5 kadencja, 41 posiedzenie, 2 dzień (09.05.2007)


25 punkt porządku dziennego:
Sprawozdanie Komisji Administracji i Spraw Wewnętrznych oraz Komisji Obrony Narodowej o stanowisku Senatu w sprawie ustawy o zmianie ustawy o ujawnianiu informacji o dokumentach organów bezpieczeństwa państwa z lat 1944-1990 oraz treści tych dokumentów i ustawy o Instytucie Pamięci Narodowej - Komisji Ścigania Zbrodni przeciwko Narodowi Polskiemu (druki nr 1666 i 1696).


Poseł Janusz Zemke:

    Panie Marszałku! Wysoki Sejmie! Zacznę od tego, że mimo iż mamy do tych ustaw bardzo dużo uwag, to chcę zadeklarować, iż klub SLD weźmie udział w głosowaniu. Natomiast nasze stanowisko będzie takie, że się po prostu wstrzymamy się od głosu, a wstrzymamy się dlatego, że mamy wyjątkowo wiele uwag do ustawy lustracyjnej. Dzisiaj rozpoczęła się rozprawa przed Trybunałem Konstytucyjnym i Trybunał będzie rozpatrywał 42 zastrzeżenia, jakie mój klub wniósł do tej ustawy. Do żadnej z ustaw przyjętych w tej Izbie od wielu lat, odkąd pamiętam, nigdy nie było tak wielu uwag i zastrzeżeń.

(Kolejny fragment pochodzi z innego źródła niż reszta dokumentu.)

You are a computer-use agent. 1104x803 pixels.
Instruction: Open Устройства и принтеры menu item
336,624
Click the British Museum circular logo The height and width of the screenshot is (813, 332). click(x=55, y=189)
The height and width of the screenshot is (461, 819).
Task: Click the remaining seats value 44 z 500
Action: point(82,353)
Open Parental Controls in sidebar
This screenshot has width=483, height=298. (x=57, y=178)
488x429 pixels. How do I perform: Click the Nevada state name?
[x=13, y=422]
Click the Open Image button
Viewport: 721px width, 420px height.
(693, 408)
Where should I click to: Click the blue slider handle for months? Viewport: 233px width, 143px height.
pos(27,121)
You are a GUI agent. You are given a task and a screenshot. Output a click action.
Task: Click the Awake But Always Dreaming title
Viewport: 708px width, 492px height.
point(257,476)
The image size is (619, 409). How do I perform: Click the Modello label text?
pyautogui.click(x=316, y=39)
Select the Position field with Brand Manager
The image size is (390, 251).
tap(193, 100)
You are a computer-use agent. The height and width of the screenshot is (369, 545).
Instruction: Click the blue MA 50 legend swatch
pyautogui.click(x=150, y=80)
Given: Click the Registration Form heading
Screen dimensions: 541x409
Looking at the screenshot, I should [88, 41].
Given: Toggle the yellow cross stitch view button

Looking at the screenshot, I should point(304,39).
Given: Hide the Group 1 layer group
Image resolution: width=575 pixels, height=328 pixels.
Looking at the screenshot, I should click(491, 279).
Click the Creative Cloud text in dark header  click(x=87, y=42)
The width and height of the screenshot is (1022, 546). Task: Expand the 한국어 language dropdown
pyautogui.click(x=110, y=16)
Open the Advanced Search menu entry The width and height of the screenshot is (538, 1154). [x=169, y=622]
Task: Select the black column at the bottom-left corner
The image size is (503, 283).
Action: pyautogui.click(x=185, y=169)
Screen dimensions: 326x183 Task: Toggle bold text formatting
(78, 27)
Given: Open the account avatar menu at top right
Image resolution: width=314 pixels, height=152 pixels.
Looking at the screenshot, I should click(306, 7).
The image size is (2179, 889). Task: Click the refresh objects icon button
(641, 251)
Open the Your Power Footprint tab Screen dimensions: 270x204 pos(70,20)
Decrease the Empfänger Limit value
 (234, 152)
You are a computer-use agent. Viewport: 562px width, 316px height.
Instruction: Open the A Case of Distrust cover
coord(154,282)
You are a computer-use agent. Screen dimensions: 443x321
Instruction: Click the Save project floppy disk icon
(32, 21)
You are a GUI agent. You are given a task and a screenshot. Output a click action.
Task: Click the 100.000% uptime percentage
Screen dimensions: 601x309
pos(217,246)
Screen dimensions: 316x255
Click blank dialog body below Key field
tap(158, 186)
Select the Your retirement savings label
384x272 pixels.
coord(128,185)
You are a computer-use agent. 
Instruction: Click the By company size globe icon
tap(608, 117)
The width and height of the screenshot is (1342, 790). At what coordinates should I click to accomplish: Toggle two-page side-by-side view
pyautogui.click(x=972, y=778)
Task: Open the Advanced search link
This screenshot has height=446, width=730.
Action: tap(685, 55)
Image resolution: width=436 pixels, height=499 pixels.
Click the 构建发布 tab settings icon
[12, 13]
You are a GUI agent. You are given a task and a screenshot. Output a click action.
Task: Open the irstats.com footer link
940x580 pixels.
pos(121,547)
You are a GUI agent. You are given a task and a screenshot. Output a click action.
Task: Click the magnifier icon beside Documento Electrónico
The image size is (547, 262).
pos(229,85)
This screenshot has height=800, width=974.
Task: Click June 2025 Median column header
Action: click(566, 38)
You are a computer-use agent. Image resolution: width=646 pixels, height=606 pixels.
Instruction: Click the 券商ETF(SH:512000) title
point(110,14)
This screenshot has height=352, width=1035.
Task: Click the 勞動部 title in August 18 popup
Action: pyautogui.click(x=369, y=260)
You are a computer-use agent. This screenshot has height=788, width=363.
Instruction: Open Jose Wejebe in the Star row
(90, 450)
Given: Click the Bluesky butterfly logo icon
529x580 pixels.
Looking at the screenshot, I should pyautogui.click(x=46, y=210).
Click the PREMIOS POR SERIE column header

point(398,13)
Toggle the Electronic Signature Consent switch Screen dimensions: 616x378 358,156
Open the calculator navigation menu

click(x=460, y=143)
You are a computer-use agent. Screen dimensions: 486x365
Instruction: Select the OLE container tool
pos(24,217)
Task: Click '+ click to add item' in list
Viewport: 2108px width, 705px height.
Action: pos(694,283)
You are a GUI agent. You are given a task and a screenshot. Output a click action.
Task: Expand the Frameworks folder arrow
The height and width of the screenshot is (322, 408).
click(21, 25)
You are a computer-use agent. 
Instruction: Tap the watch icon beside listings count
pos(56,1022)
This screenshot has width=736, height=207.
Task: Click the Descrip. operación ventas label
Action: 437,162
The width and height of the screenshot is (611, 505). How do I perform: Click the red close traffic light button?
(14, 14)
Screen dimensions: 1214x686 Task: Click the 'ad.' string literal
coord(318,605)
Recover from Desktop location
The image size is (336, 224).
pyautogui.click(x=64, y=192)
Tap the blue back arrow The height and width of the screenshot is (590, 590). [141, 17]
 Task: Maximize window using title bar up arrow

    Jeśli chodzi o nasze zastrzeżenia fundamentalne, to są one takie, że po pierwsze, ustawa lustracyjna ogromnie rozszerza liczbę osób zaliczanych do osób pełniących funkcje publiczne. I tutaj chcę powiedzieć, że właściwie to nawet dzisiaj nie możemy podać, ile osób podlega tej lustracji. Ja dzisiaj przeczytałem wywiad z szefem IPN-u i szef IPN-u ocenia, że lustracji wedle tej ustawy podlega od 300 do 350 tys. osób. Na kolejne pytanie: A jak długo taka lustracja potrwa, pada odpowiedź, że jest to co najmniej 10 lat. To pokazuje skalę problemów, jaką będziemy mieli w związku z nadmiernym rozszerzeniem liczby osób podlegających lustracji.

    Drugie nasze zastrzeżenie podstawowe dotyczy tego, iż ta ustawa przewiduje działalność prawa wstecz.

    Trzecie polega na tym, że mamy tutaj do czynienia z domniemaniem winy i dopiero trzeba udowadniać, że jest się niewinny.

    Wreszcie uważamy, że są niebywale nieprecyzyjne kategorie osób, które w różnych formach współdziałały, bo, przepraszam bardzo, jeżeli jeszcze wiadomo, kim był tajny współpracownik, bo to było w różnych instrukcjach regulowane, to naprawdę będzie niebywale poważny problem, żeby ocenić, co to był kontakt służbowy - czy był oficjalny, nieoficjalny, kto o tym decydował. Jest więc tych uwag wyjątkowo wiele.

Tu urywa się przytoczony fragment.